Porque os pais presenteiam os meninos com tudo o que eles não precisam, telemóveis de ultima geração, consola de jogos, computador apetrechado de jogos e tudo o que não é preciso para a educação dos miúdos e como é lógico ir para o quarto sem jantar é tudo menos castigo. E quando falo nisto afirmo-o com convicção porque aprecio o que se passa com a maior parte dos meus amigos. Não cabe na cabeça de ninguém que uma criança de 6 (seis) anos tenha um telemóvel, leitor de Mp3 e Mp4 para levar para a Escola. E o resultado é o desrespeito constante pela autoridade na Escola, evidente pelos vídeos que frequentemente aparecem no Youtube com episódios rocambolescos gravados em plena sala de aulas. E quando vejo situações destas só me apetece mesmo dizer uma coisa que agora não escrevo porque sou homem de respeito…
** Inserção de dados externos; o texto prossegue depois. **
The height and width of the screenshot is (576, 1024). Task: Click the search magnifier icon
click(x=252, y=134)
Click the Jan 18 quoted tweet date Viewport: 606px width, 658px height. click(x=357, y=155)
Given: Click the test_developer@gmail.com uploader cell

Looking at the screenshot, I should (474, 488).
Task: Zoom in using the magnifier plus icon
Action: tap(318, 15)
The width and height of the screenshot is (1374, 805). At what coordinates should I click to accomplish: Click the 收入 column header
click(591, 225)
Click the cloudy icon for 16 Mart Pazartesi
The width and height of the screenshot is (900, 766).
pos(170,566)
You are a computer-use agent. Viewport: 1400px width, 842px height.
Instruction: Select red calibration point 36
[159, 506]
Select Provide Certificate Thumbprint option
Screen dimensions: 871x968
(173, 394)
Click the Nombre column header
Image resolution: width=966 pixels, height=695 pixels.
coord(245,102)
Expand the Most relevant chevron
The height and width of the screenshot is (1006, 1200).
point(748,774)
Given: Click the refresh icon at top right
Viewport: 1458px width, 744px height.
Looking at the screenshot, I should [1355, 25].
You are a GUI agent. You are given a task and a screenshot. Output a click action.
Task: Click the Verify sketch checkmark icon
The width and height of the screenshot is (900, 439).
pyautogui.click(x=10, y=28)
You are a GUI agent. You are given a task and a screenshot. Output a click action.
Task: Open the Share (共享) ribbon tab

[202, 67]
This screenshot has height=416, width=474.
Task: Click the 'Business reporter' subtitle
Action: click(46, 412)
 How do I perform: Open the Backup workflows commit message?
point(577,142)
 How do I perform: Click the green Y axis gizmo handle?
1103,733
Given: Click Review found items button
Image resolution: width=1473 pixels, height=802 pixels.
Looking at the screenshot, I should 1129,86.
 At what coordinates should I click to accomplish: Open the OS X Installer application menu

Só num mundo de loucos, num mundo onde se perdeu claramente a noção do que é sensato. É neste campo que a maioria dos pais erram claramente, mais especificamente na transmissão de valores.
Os pais deveriam exercer uma enorme influência sobre os filhos. Os filhos crescem fazendo o que seus pais fazem,ao invés do que eles dizem. Não podemos esperar padrões altos de nossos filhos se nós não os tivermos.
Porque na realidade hoje os pais andam sem se aperceberem a criar pequenos monstros, pequenos delinquentes que em casa parecem uns anjinhos, mas na rua e especialmente nas Escolas são potenciais delinquentes. Tratam mal os professores e os auxiliares de educação, se bem que neste campo existem muitas vezes culpas repartidas, e ninguém pode tocar nos meninos porque eles podem ir dizer aos pais(a versão deles claro) e como os pais são fracos está o caldo entornado.Sim porque os filhos nunca cheiram mal aos pais...
Este é o resultado da mudança que ocorreu o longo dos tempos, que eu considero ter sido um retrocesso. Até nas brincadeiras entre os miúdos existe diferença. As brincadeiras eram puras diversões, aleijávamo-nos mas estava sempre tudo bem. Hoje existe mais maldade entre as crianças, mais egoísmo. As crianças são mais invejosas, melhoraram na qualidade dos brinquedos mas pioraram no mimo e mau feitio. Os nossos brinquedos quase sempre eram feitos por nós e eram simples, qualquer coisa servia para dar azo à imaginação.Fazíamos carrinhos de rolamentos, fazíamos cabanas nas árvores e no meio do mato. Agora mudaram os tempos e ao mesmo tempo mudaram também as vontades.
O que trará o mundo de amanhã? Ninguém sabe, talvez eu seja demasiado pessimista, céptico, mas a realidade actual até neste campo não augura um futuro promissor. A evidência do futuro, a realidade ainda não observada está escondida nas Escolas e nas casas.